*What you need to do*
The entries are to be duplicated exactly, though any picture in them must be omitted.
#### Task input ####
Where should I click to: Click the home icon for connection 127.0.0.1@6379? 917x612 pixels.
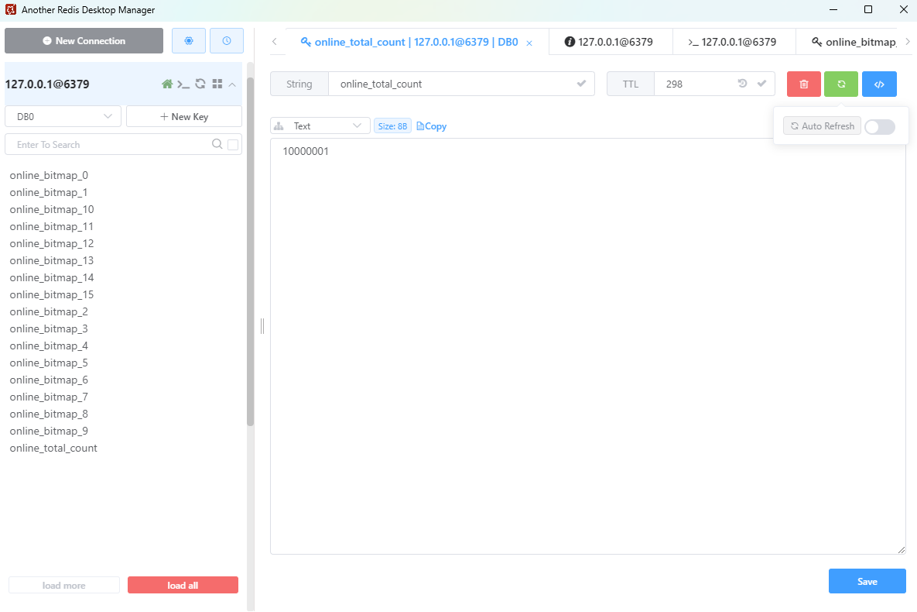click(166, 84)
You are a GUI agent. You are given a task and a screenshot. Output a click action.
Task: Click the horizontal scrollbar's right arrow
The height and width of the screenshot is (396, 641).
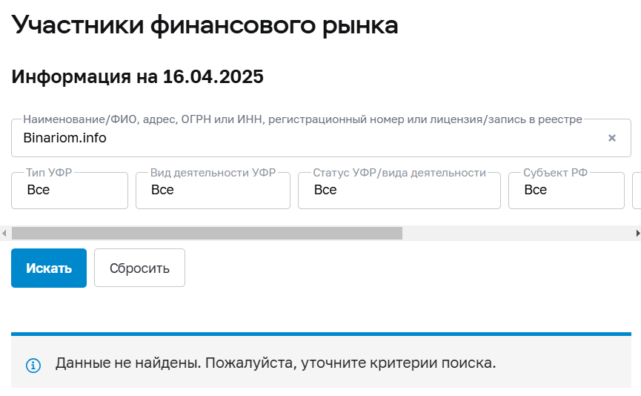637,233
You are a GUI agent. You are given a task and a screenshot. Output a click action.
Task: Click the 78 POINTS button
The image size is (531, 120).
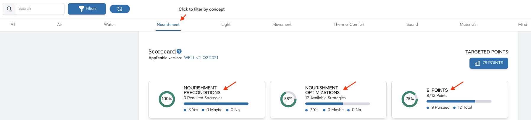click(488, 63)
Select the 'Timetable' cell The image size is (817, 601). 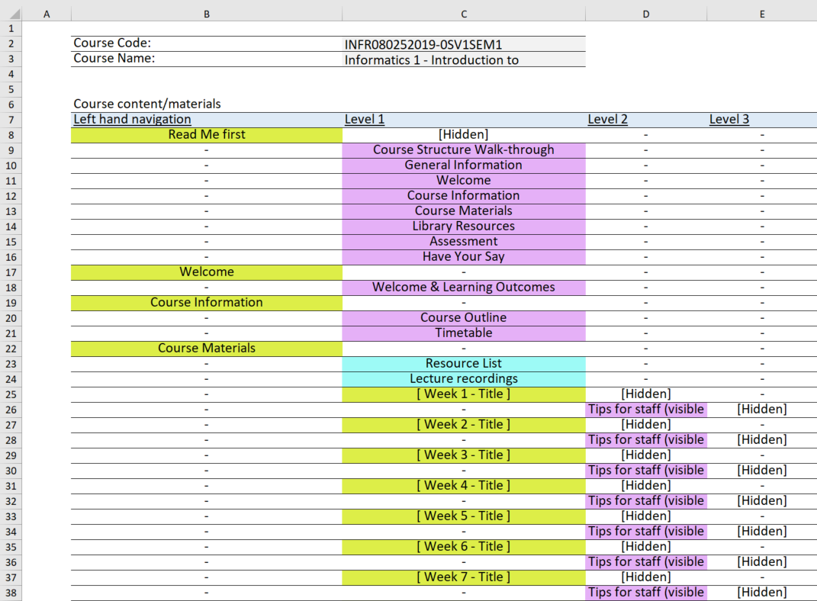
####
*Reply to the exercise*
Where should I click to: Click the home icon for connection 127.0.0.1@6379? 917x612 pixels.
click(166, 84)
You are a GUI agent. You are given a task and a screenshot. Output a click action.
Task: Click the horizontal scrollbar's right arrow
The height and width of the screenshot is (396, 641).
637,233
You are a GUI agent. You are given a task and a screenshot. Output a click action.
Task: Click the 78 POINTS button
The image size is (531, 120).
click(488, 63)
Select the 'Timetable' cell The image size is (817, 601). 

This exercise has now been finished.